First confirmed in the United States on Dec. 1, the fast-moving omicron variant now accounts for 75% of all COVID-19 cases in the country, according to the Centers for Disease Control and Prevention.
And the full force of omicron – which is far more transmissible but appears to be at least somewhat less severe – has yet to be fully felt in Nebraska, which has just a few dozen lab-confirmed cases thus far.
Which means many Nebraskans – particularly in rural areas where vaccination rates are much lower – are likely to contract COVID-19. And their hospitals, many already stressed by staffing shortages and/or financial difficulties, will face another perilous stretch in the coming weeks and months when the inevitable wave crests.

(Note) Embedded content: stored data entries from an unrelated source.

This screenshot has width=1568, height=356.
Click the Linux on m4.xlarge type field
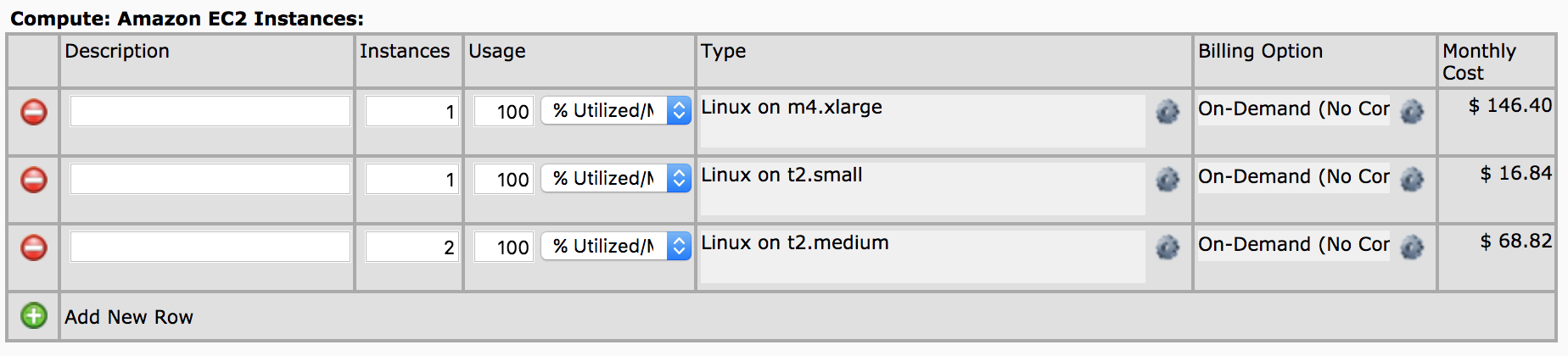pyautogui.click(x=922, y=120)
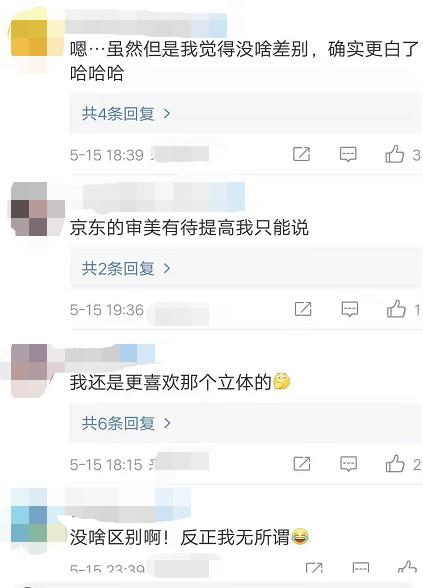Select the 京东的审美有待提高我只能说 comment text
The width and height of the screenshot is (423, 588).
tap(189, 228)
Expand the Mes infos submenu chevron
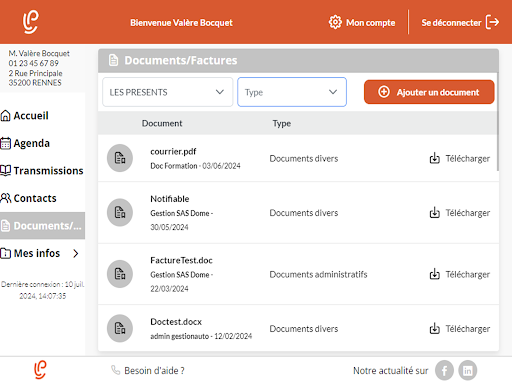The width and height of the screenshot is (512, 384). click(x=76, y=254)
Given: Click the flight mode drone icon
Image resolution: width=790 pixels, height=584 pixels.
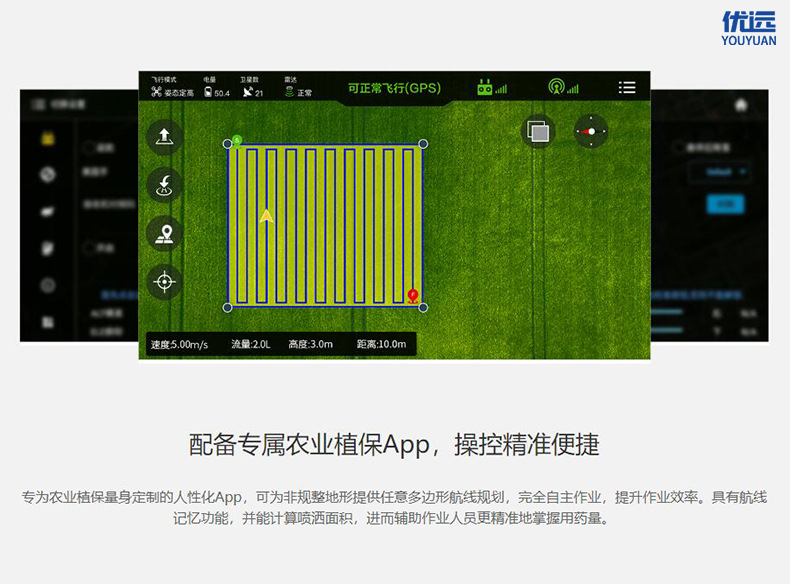Looking at the screenshot, I should click(157, 92).
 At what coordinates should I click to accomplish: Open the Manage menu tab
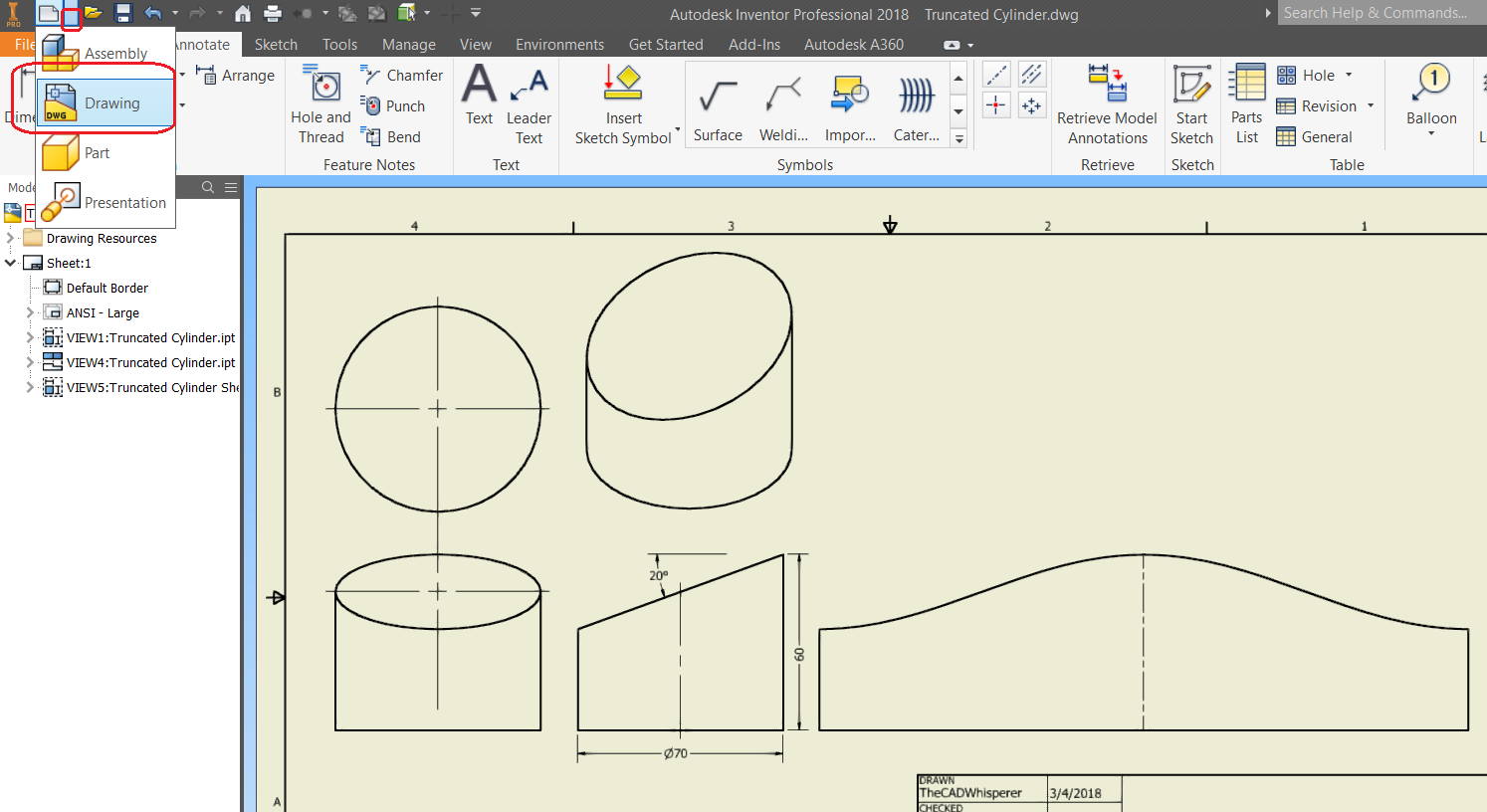pos(408,44)
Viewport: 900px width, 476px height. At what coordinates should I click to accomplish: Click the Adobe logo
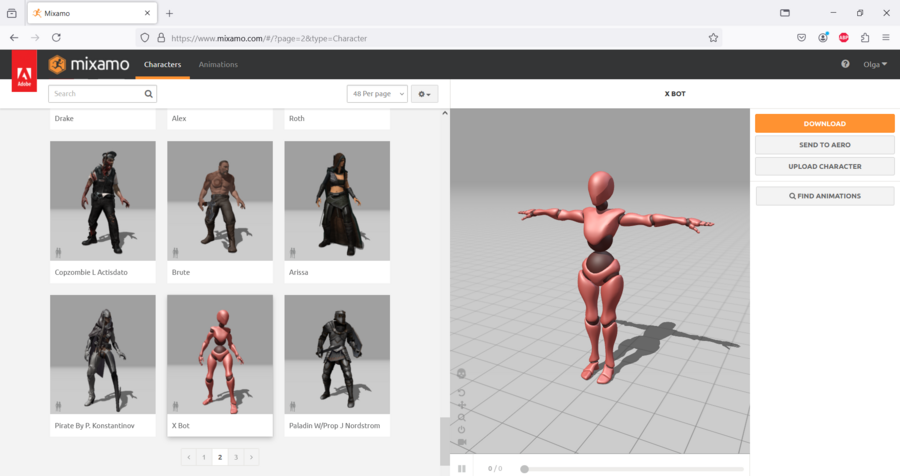point(24,72)
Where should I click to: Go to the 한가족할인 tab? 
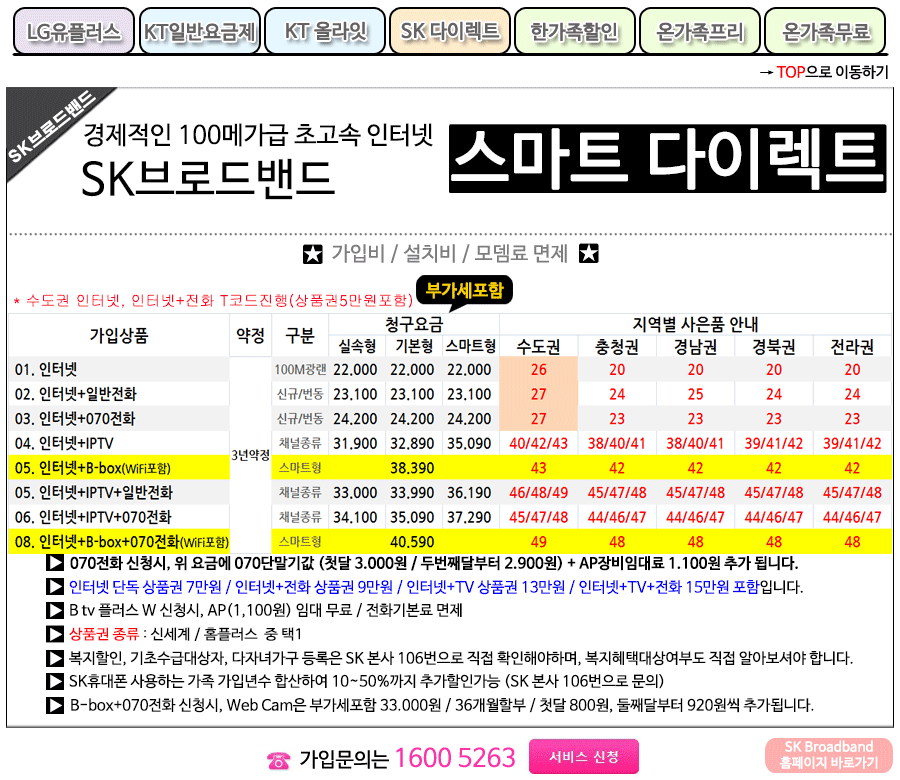(x=574, y=32)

Gov. Pete Ricketts said at a press conference last week that rising COVID case and hospitalization numbers could lead to a statewide halt on elective surgeries. Though the number of available hospital beds – his metric of choice for determining directed health measures – fluctuates day in and day out, the general trend is that both medical and intensive care unit bed vacancies are declining.
As of this writing, only 12% of ICU beds are available, a dangerously low number given the expected rise in case counts and hospitalizations. And 31% of the total number of staffed beds in the state are currently occupied by COVID-19 patients.
Many of those are being transferred from rural hospitals to larger facilities in Lincoln and Omaha that have the greatest number of acute-care beds. And when rural hospital beds fill up with COVID-19 patients, they’re unable to provide the care their community needs – at the expense of both emergency services and those elective surgeries, the latter a major source of revenue.
Nebraska has already lost one rural hospital this year in Oakland, along with several nursing homes in smaller communities across the state. A national report considers 15 Nebraska hospitals as vulnerable to potential closures, with five at high risk.
Critical-care access in Nebraska’s more rural communities is a matter of the utmost importance. Consider the impacts not just for health, but employment, the economy, community vitality, etc. And programs to ensure their continued success – both at the state level, such as a proposed pilot at the University of Nebraska at Kearney, and in federal appropriations legislation – are thoughtful investments.
But the ongoing pandemic could threaten the survival of those rural hospitals that need to be protected, much less the needs of those communities’ residents.
Otherwise, the pandemic could claim the existence of hospitals that have worked tirelessly to save the lives of Nebraskans at a time when these facilities’ services were needed most.